The bronze gates opened, and we went forward to meet with the King of Death.
“Her Majesty Queen Catherine Foundling, Tyrant of Callow, Sovereign of Moonless Night, the Black Queen.”
The announcement rang loud and clear in the hall as I advanced, coming from a dead man’s throat. The others were announced behind me. Lord Hierophant, Lord Adjutant, Lady Archer, Lady Thief. The Shade of Splendour. The words washed over me, made faraway by what I witnessed. No portal there, not today. A tall dais with a throne of bones, with a long table set before it. From the tall rafters hung banners from all the great hosts of Calernia. Old and faded. Some still keeking of blood long turned to dust. Yet the greatest of all banners hung behind the throne, the deep purple of the Kingdom of the Dead’s heraldry set with crown and stars. None of it mattered, compared to the thing that sat the throne. It was a man, or perhaps just the mockery of one. Not living yet not dead, so thin bones could be made out through the parchment-thin skin. Pale locks of hair tumbled down messily, reaching down to the elaborate purple robes decorated with gold chains and riotous jewels that together twice earned a mortal king’s ransom. The thing was sprawled lazily, the ancient crown of Sephirah on its brow, watching us with sunken yellow eyes. A curtain of power hung between us and it, unseen but thick against the roof of my mouth. Illusion. The Dead King was not within the hall. It was not Neshamah’s body I was seeing, either. Not his first one anyway.

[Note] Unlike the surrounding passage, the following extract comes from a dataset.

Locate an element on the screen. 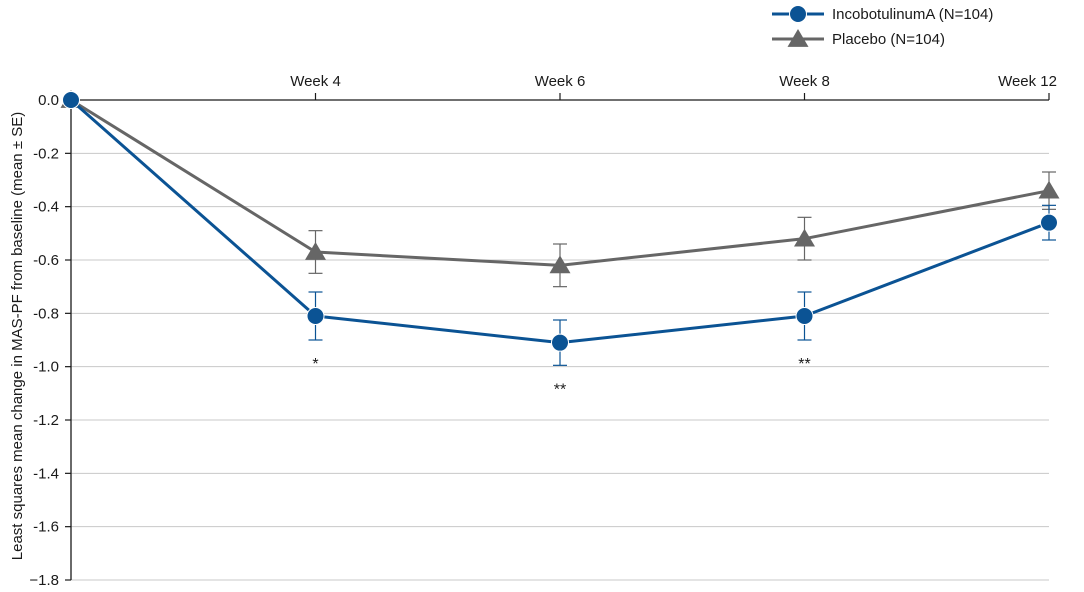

“I greet you, Black Queen,” the abomination said in a rippling voice. “And confirm by my own tongue extension of hospitality to you and yours.”
I bowed my head.
“We are duly grateful of the offered courtesy, Your Majesty,” I replied. “And offer guest-gift as a sign of our own.”
Hakram strode forward, face serene. It had been trouble, finding something that was a worthy gift yet easy to carry through Arcadia. So many of the things that would have pleased the monster would have been dangerous to us. In the end, it’d been Ratface that came through. He knew people that know some people in Mercantis, and for a cost that made me wince they’d nabbed something of worth from an auction. Adjutant removed the silken veil from the cushion he carried, revealing a small shard of black stone.
“A piece of the Tower as it once stood, before twice being cast down,” Hakram announced.
A white-robed attendant, this one without a heartbeat, came forward to take the cushion from his hands. It was offered to the Dead King, who took it in hand and studied it with a thin-lipped smile.
“A sliver of greatness,” he said. “And a reminder of frailty. A worthy gift, Black Queen.”
I bowed my head in silence. He set the stone back down on the cushion, and it was spirited away by the servant as he returned those wicked yellow eyes to us.
“Sit,” the Dead King invited. “You are my guests, after all. It would not do for you to remain standing. Would you partake of my table?”
“We would be honoured to do so,” I lied.
“I am pleased to hear it,” the thing that had once been Neshamah said. “We have much to speak of, and it would make me uneasy to do so while your throats are dry.”
I forced a smile.
“I confess,” I said, “that your invitation roused great curiosity in me. Talk is much welcome.”
“And yet you wonder, what are we to speak of?” the abomination chuckled. “Allow me to shed light.”
Yellow eyes met mine.
“We must speak of that most ancient trade of kings, Black Queen,” the Dead King said. “War.”